= Finnish Youth Survey Series =

The Advisory Council for Youth Affairs (Nuora) started to produce Finnish Youth Surveys in 1994. The survey series charts attitudes and expectations of Finnish young people aged 15 – 29. Each survey contains both unique, current questions and recurring questions, which are repeated over time, enabling the study of long-term attitude changes. The main themes include attitudes to education, working life, social security, spending, drug use, and young people's willingness to participate in order to influence decision making. The data for the 2001, 2002, 2003, 2005, and 2006 are available in the Finnish Social Science Data Archive.

==Youth Survey 2006==

Number surveyed: 1901

Date Surveyed: March 2006

Type of Survey: Telephone Interview

Method of Data Collection : Cross-Sectional

Universe: Young People aged 15–29 in Finland

Abstract:

The youth survey focused on Finnish young people's trust in institutions, voting behaviour, views on acceptable behaviour and on causes for social exclusion, feelings of insecurity, religious affiliation, attendance and beliefs, and opinion on the Church.

First, the respondents were asked to what extent they agreed with a number of statements relating to work, working life, and commitment to work. Trust in political parties, public officials, trade unions, the Church, the Defence Forces, the police, Parliament, municipal executive council, the European Union, the President, banks, judiciary, the Government, NATO, the media and the Internet was charted. Some questions covered the respondents' voting behaviour in the presidential elections, and opinions on Finland's EU membership.

The respondents were asked to what extent they agreed with statements relating to acceptability of vandalism, demonstrations against foreigners, downloading music from the Internet without paying, tax evasion, etc. A number of statements related to sex, e.g. is it acceptable to buy or sell sex, have sex with a same-sex partner, have an abortion, etc. Views were probed on to what extent exclusion is caused by lack of education, friends, hobbies or faith in the future, own indifference, troublesome childhood home, injustice in society, etc. The respondents were asked whether they felt insecure or uncertain regarding studies, getting a job, health and safety of family members, increase in immigrant numbers, prevailing values and attitudes, etc.

The respondents' religious affiliation and attendance were surveyed. The respondents were also asked how religious they considered themselves to be, how religious their childhood home had been, and whether family members had talked about religion, attended religious services or Sunday School, or prayed before meals in their childhood home.
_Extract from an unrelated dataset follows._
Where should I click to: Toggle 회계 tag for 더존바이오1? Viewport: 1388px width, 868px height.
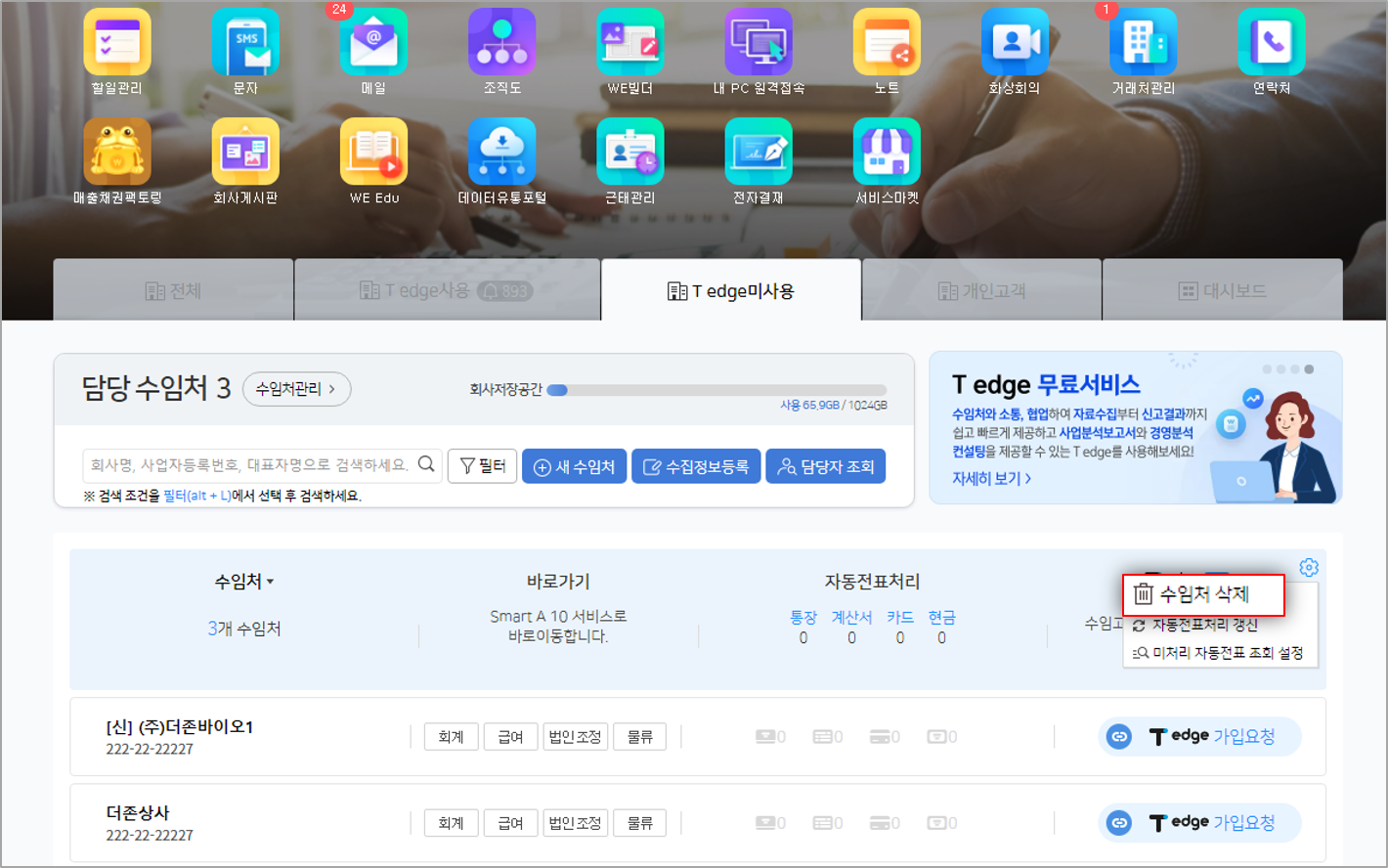(x=451, y=737)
Further questions charted how often the respondents pray and with whom they talk about religious issues. Two questions focused on beliefs about God. Attitudes towards different religions and religious groups were surveyed. The respondents were asked whether they believe in supernatural beings, ghosts, witches, UFOs, Jesus the Son of God, Holy Spirit, angels, Satan, demons, extraterrestrials, astrology, or that God created the world like it says in the Bible, that everything is predestined, etc. Feelings of life control and general satisfaction with life were charted. Views were also probed on what happens after death, and whether the Church is capable of providing good answers to moral, spiritual or social problems and needs. The respondents were asked how important they considered certain activities and services carried out by parishes to be. Voting behaviour in church elections was investigated.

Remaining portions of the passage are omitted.